Despite the countermeasures, the majority, 84 percent, have still suffered spear-phishing attacks.
The most heavily targeted are the guys in IT who, according to Angela Knox, head of engineering at CloudMark, “have the most powerful passwords and they can get into places you want to get into and resources you want to get into in the company. IT staff really are the holy grail.”
Finance and sales staff are a second and third respectively for the obvious reasons. These tend to be easier nuts to crack, says Knox: “When they use sales and finance and marketing, they use softer campaigns than when they target IT staff because they know that the IT staff tend to be more wary of these things.”
In nearly equal measure, those behind the spear-phishing attacks are looking for credentials, corporate information and malware deployment opportunities.
But sometimes spear-phishing scams just straight up steal money.

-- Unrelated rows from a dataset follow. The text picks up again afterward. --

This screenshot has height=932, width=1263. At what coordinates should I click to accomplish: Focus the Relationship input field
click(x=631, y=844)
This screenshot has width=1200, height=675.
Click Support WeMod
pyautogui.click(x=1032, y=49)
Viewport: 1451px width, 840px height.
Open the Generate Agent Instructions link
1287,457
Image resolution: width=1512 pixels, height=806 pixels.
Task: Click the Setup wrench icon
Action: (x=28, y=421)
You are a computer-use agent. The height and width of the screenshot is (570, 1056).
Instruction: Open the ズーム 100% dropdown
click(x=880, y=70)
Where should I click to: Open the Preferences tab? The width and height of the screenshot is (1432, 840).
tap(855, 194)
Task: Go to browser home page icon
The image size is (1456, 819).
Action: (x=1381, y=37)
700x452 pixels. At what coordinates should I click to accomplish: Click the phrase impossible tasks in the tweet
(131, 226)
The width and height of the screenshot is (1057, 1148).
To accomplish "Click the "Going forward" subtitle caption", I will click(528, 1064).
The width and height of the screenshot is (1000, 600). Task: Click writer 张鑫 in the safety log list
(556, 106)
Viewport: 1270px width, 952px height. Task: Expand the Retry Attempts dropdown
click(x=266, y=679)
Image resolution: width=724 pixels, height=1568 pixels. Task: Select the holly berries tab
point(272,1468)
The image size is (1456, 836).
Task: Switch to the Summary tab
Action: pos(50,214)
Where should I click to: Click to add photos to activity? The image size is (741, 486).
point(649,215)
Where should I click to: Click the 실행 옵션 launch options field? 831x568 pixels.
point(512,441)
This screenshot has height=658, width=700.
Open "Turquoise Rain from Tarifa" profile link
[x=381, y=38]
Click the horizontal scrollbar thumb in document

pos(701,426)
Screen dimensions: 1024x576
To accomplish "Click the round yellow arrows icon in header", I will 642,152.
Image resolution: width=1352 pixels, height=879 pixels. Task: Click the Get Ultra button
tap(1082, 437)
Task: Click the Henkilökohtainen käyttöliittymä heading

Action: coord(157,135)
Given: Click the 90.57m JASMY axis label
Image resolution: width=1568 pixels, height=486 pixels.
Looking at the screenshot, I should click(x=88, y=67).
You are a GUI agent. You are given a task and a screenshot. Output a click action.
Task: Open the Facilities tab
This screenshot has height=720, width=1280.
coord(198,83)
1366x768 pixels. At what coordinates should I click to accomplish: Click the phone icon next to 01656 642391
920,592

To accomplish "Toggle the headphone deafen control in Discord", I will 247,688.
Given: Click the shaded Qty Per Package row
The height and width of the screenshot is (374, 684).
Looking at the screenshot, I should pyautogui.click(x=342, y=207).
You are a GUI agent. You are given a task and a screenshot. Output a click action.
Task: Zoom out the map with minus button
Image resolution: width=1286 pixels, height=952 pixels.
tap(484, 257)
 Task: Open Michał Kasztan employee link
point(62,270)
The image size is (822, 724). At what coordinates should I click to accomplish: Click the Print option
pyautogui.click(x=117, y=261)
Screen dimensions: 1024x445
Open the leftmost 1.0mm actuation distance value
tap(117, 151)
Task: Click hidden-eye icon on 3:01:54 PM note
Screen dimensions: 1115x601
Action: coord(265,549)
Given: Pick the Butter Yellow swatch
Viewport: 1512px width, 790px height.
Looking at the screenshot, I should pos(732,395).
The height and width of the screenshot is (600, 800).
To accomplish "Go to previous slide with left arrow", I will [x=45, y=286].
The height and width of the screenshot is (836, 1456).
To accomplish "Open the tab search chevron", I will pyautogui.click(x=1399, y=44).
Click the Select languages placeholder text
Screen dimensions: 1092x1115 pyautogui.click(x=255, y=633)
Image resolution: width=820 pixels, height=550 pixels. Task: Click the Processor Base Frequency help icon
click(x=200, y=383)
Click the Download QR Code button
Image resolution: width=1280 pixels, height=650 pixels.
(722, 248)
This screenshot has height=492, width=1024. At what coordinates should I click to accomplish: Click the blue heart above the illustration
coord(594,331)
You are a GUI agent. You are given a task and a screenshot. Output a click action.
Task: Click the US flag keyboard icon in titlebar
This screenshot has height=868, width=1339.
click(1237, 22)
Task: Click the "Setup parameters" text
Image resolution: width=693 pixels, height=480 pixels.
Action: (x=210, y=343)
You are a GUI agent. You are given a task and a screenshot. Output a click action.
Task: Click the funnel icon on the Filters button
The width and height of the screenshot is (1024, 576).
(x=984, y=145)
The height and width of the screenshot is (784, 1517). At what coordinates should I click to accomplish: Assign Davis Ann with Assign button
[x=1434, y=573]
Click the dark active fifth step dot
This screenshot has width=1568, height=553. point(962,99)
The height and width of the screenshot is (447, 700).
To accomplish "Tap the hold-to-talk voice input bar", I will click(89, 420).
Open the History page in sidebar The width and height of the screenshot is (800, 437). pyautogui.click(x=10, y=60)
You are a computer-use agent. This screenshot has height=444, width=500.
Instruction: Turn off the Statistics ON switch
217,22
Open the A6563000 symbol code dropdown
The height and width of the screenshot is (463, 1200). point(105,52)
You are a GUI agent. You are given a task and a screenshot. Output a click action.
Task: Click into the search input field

According to the Federal Bureau of Investigation, scammers made off with £520 million from 7000 companies in the US between summer 2013 and 2015. Grant told SC, “These are one of the main attacks that are getting through because they don't have a malicious file, they don't have a malicious link, they don't have anything that your traditional security vendors can put into a sandbox.”
Often, the scammer will assume the identity of an executive member of the company, giving the scam message the authority of the company's upper echelons. That kind of authority lends credibility to a spear-phishing email that it might not otherwise have.
Knox told SC that the scammers “use words like urgent and create some priority around it to make it seem like this has to happen right now or there's going to be some financial loss, using social engineering tactics to prey on people's goodness”.
Another version of spear-phishing is called whaling, as in trying to catch ‘the whales' of the targeted organisation. Once such case last year targeted a Bitcoin Brokerage. The criminals sent a series of emails under the guise of the brokerage's Chief Financial Officer to the CEO, request 5000 bitcoins, then valued at around £150 each, to be transferred into an account. It was only after those 5000 bitcoin had been transferred, and a million pounds had been lost, that the brokerage's boss smelt something fishy.
Scenarios like this are set to become more common too. A study carried out last year by cyber-security company Mimecast showed that whaling had taken a sharp upturn in the 2015, one which was likely to continue in 2016.